My family likes fruitcake as well so they're looking forward to it every year.  And even my son commented that this was a good one!


Orange-Cranberry-Nut Fruit Cake


Fruit:
2 cups dried cranberries
2 cups dried fruits (I chose a combination of golden raisins, dried currants, dried apricots, and candied citron)
1/2 cup orange liqueur
1 3/4 cups candied red cherries

Cake:
1 cup unsalted butter, at room temperature
2 cups sugar
2 teaspoons baking powder
1 teaspoon salt
1/4 teaspoon orange oil
4 large eggs
3 3/4 cups all-purpose flour
1 cup orange juice
2 cups diced pecans

Glaze:
1/3 cup orange juice
1/3 cup suagr

Icing:
3/4 cup confectioners' sugar
Enough milk to make a thick but pourable icing


Prepare the fruit:  Combine dried fruits with orange liqueur in a bowl.  Cover and microwave for 1 to 2 minutes, stir, then set aside to cool.

Preheat the oven to 325 degree F.

Prepare the cake:  In a large bowl, beat butter and sugar until light-colored and fluffy.  Beat in the baking powder, salt, and flavors.

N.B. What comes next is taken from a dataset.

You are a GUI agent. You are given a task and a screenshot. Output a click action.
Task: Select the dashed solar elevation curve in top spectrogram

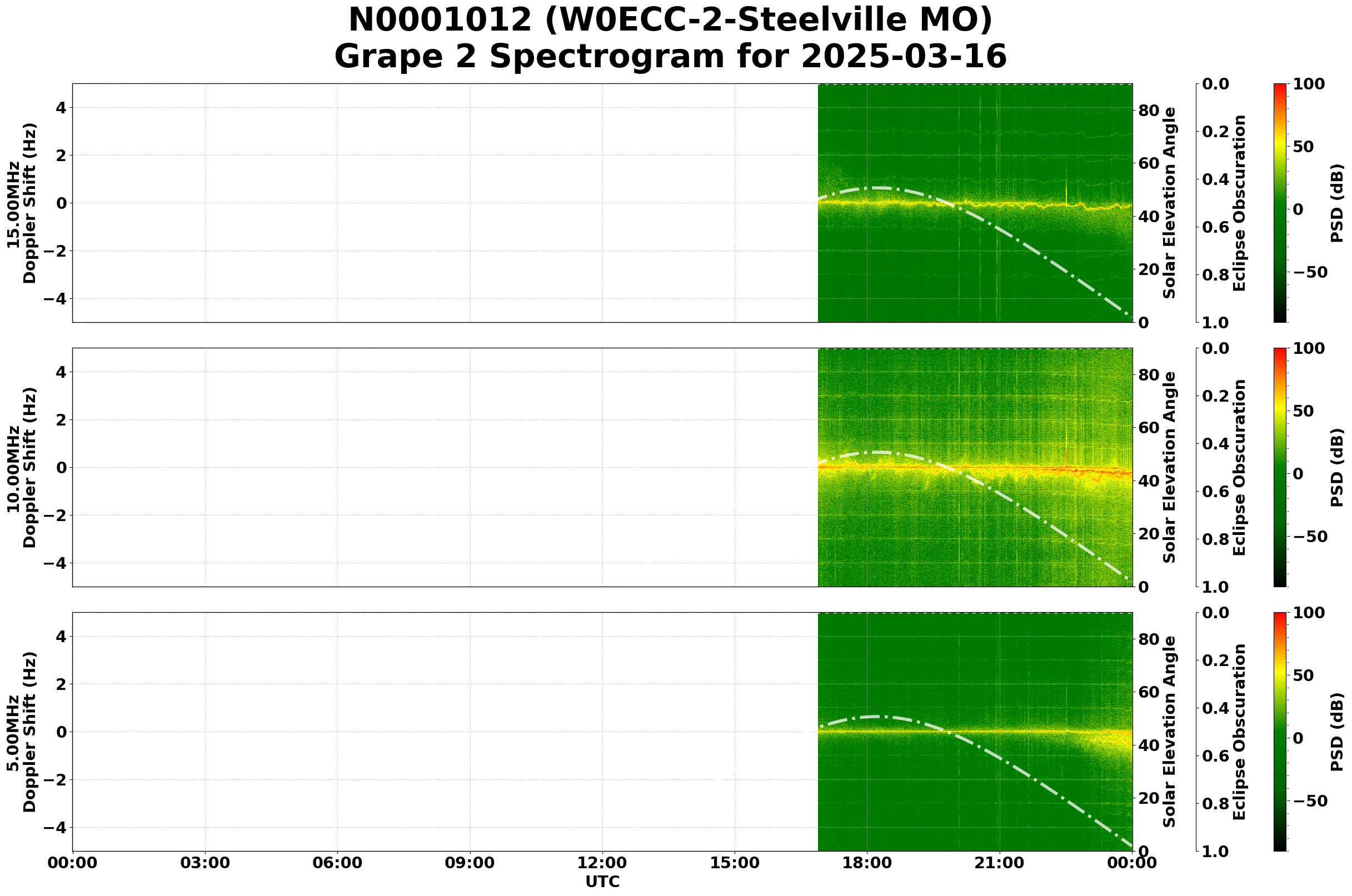(x=880, y=188)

Beat in the eggs one at a time.  Scrape the bottom and sides of the bowl, and beat again briefly, to incorporate any sticky residue.

Stir in the flour alternately with the orange juice.

Stir in the undrained fruit, the candied cherries, and pecans.

Lightly grease two 8 1/2" x 4 1/2" loaf pans.

Spoon batter into the lightly greased baking pans, filling them about three-quarters full.

Bake the cakes for 50 to 70 minutes.  When done, the cakes will be a light golden brown all over, and a long skewer inserted into the center will come out clean.  If cakes brown too quickly during baking, cover lightly with aluminum foil.

Make the glaze:  Stir together the orange juice and sugar while the cakes are baking.  Warm briefly in the microwave; about 45 seconds.  Stir to help dissolve the sugar.  Set aside to rest at room temperature, stirring occasionally to continue dissolving the sugar.

Remove the cakes from the oven, place on the cooling rack.  Let cool for 10 minutes then turn them out onto the rack.  Brush the warm cakes all over with the glaze, continuing to brush until you've used it all.

When completely cooled, wrap well and let "age" at least 24 hours; the cake improves with a 24-hour rest.

Drizzle with icing just before serving.

Store cake, well wrapped, at room temperature; it should keep for a couple of weeks.  Freeze for longer storage.